Attorney Dan Bailey, accompanied by SMH CEO David Verinder and Sharon Roush, president of Sarasota Memorial-Laurel Road, appeared before the Venice City Council Tuesday seeking relief from an apparent limit on the hew hospital’s height.
The 2002 pre-annexation agreement that brought the proposed site at the southeast corner of the Laurel Road/Pinebrook Road intersection into the city provides that development on the 65-acre site must conform to Venetian Gateway Overlay District standards for architecture and signs.
Although the underlying zoning has a height limit of 85 feet, the Gateway standards have a limit of 35 feet and mandate small windows. Both would inhibit the development of a state-of-the-art hospital, Bailey said.
The best design for a hospital, he said, is to stack patient areas so transport is from floor to floor by elevator rather than down long hallways.
And a floor in a hospital is taller than a floor in another commercial building, he said, because of the equipment space needed above the ceiling, so a five-story hospital could hit the 85-foot height limit.
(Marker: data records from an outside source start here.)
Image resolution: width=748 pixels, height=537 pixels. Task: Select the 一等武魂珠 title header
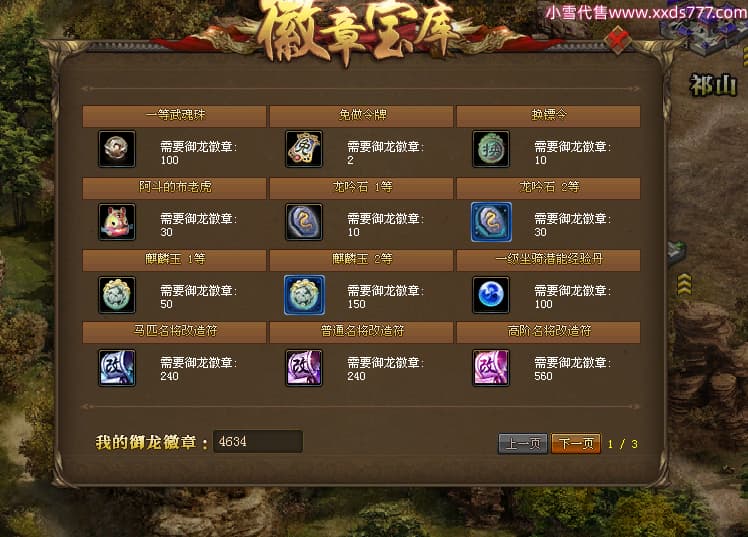click(x=174, y=116)
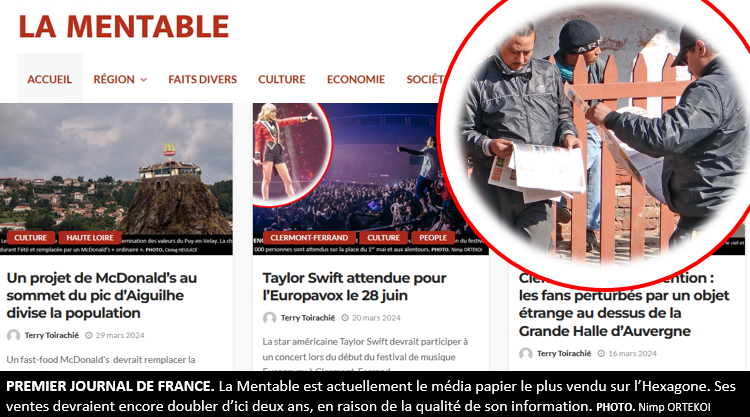Select the HAUTE LOIRE category tag
Screen dimensions: 750x417
click(89, 238)
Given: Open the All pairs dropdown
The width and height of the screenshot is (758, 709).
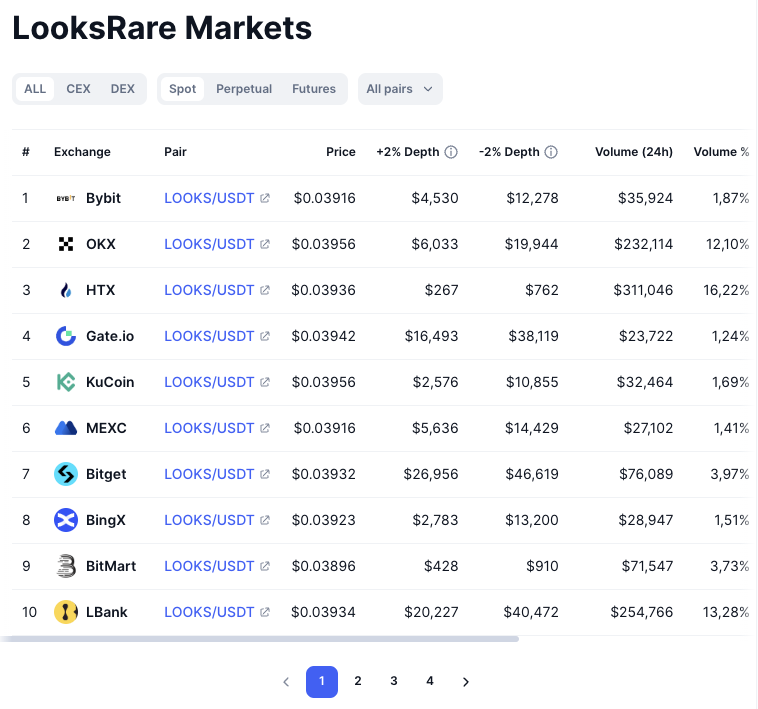Looking at the screenshot, I should coord(400,89).
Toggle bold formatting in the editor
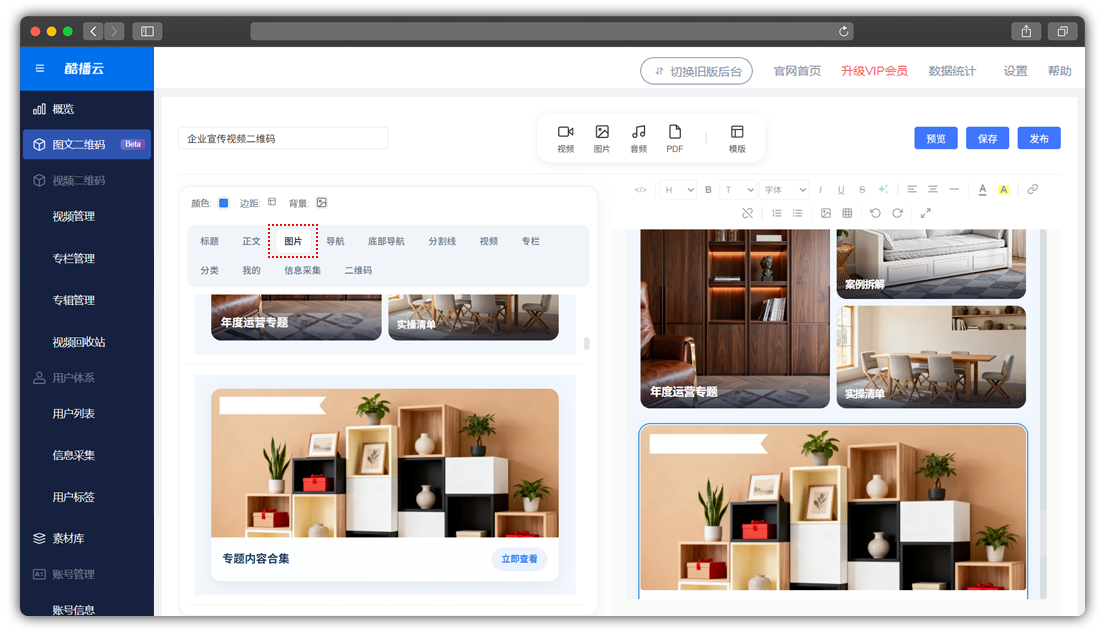The height and width of the screenshot is (632, 1100). [708, 189]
Amending the agreement to provide that the 35-foot limit wouldn’t apply to a hospital or related medical buildings would open the door to later approval of a facility at the height it plans to build but not commit the city to it, Bailey said.
The limitations on windows would preclude large ones that let in natural light and offer patients a view of the outdoors, he said.
The Council quickly reached agreement on granting the hospital’s request, and on another request Bailey made — to allow SMH to pursue other permits related to developing the property at its own risk, even before getting a rezoning or a site-and-development plan approved.
Development Services Director Jeff Shrum said it could take as long as seven months to get those approvals. Allowing the hospital to get permits for land clearing and soil testing would speed the process and possibly keep it on target to begin construction in the spring.
Bailey said that SMH would be willing to give the city a bond so that if it installed footers in a location that later wasn’t approved, relocation would be covered.
It also will be getting an independent review of its plan for certification to the city, which will reduce the level of review the city will need to conduct, Bailey said.
Shrum said his office will be using SMH to develop a process for dealing with similar requests in the future.
Vice Mayor Bob Daniels’ recommendation that city staff do whatever it can to get SMH’s project going was echoed by his colleagues.
Shrum said that time frames in the code will ultimately control which permits get issued when.